No.34 - March 2019
David Graham's POETIC LICENSE 2019 March No. 34
MY POETRY ADDICTION
MY POETRY ADDICTION
Recently I discovered a new poet, Amy Miller. Of course, when I say I discovered her that’s like saying Columbus discovered America. It was already right here, fully peopled for thousands of years, before that feckless Italian bumped into some nearby islands while searching for something else, then announced he’d found a New World.
Also I might mention that I did not discover Amy Miller the comedian, Amy Miller the Canadian filmmaker and activist, nor Amy Miller the actress (who, if you’re interested, played “Girl, uncredited” in Star Trek: Insurrection in 1998, among other roles.) Until I spent some time Googling, I’d never heard of any of those Amys, either.
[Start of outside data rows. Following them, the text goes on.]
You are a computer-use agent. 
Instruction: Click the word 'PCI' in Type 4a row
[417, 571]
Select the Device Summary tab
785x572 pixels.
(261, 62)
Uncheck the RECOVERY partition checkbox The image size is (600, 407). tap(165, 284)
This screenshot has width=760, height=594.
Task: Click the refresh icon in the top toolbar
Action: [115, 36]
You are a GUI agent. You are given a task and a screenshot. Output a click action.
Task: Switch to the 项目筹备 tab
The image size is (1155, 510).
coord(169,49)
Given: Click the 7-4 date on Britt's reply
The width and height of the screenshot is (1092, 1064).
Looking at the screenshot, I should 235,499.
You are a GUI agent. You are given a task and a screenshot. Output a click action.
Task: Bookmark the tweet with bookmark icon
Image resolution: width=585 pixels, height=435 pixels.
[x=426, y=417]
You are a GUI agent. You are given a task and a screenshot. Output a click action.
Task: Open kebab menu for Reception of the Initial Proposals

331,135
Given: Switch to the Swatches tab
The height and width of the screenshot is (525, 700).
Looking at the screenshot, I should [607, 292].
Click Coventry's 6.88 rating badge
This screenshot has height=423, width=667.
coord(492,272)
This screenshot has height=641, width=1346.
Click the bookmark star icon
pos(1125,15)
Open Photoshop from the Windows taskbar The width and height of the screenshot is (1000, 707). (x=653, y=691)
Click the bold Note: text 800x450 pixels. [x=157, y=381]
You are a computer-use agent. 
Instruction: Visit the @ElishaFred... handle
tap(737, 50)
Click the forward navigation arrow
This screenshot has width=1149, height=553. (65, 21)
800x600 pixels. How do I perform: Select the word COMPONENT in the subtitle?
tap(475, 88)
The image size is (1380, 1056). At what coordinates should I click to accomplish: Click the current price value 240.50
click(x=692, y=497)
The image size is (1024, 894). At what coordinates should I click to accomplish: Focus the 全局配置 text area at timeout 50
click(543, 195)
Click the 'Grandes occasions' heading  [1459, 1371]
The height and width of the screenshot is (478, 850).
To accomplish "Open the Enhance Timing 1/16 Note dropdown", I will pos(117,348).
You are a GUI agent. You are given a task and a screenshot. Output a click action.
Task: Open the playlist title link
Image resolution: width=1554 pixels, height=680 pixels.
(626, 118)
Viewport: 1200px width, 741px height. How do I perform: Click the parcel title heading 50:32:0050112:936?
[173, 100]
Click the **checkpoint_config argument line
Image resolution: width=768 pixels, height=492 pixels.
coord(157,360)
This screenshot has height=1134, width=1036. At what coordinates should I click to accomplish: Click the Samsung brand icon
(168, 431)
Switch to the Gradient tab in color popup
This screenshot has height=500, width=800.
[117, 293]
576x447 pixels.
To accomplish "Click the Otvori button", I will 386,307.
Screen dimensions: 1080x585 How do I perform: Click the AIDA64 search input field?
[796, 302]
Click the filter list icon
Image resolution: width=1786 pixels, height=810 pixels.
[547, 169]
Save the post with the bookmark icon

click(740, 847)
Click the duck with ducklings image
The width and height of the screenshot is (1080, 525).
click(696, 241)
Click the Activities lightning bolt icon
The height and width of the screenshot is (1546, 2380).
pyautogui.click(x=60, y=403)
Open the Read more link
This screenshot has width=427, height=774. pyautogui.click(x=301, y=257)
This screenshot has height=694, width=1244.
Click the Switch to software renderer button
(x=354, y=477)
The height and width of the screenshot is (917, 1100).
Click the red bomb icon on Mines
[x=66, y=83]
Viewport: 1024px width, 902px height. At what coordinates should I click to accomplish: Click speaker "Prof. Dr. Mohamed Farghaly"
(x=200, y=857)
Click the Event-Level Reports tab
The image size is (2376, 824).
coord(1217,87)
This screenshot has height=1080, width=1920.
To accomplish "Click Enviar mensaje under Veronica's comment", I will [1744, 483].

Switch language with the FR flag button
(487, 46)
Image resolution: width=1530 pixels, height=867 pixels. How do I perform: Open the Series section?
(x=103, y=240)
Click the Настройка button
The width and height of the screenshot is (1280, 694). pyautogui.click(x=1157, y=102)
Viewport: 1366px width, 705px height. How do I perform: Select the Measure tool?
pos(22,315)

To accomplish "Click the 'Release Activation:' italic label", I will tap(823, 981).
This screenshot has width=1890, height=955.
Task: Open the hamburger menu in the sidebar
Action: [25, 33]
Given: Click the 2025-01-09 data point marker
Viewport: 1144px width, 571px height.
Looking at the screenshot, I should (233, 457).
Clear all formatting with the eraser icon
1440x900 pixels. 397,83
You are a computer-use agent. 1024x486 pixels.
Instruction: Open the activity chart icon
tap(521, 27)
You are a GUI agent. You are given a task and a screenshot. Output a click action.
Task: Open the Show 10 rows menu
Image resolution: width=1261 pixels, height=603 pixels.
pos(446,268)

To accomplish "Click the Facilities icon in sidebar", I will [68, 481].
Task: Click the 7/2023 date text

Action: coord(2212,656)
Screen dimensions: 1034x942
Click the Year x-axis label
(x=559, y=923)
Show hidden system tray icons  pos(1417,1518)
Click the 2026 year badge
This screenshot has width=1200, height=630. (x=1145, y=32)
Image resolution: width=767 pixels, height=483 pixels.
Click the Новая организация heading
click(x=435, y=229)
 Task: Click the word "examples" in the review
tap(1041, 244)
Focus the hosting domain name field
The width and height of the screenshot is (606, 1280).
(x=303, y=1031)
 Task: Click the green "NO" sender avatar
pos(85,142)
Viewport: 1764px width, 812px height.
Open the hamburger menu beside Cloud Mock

It’s a pretty common name.
Amy Miller the poet turns out also to be an essayist, blogger, and editor, and when I checked her out via Google and Amazon, I found her to be the author of a number of books, the winner of several contests, and in short someone I could well have already known. Why? Because I read an enormous amount of current poetry, compulsively and daily. She has her own Author Page on Amazon. But because the world of contemporary American poetry is vast and deep, she was new to me.
There are thousands of good poets out there, most of whom neither you nor I have heard of, and that is in fact a key point to bear in mind whenever you encounter one of those tedious, predictable screeds that keep appearing in newspapers and magazines about how Poetry Is Dead, or Here’s the Problem With Contemporary Poetry, or similar axe-grindings. I always think they resemble nothing so much as the blind men describing the elephant in the old fable. Nobody—not even I—has ever seen the whole elephant.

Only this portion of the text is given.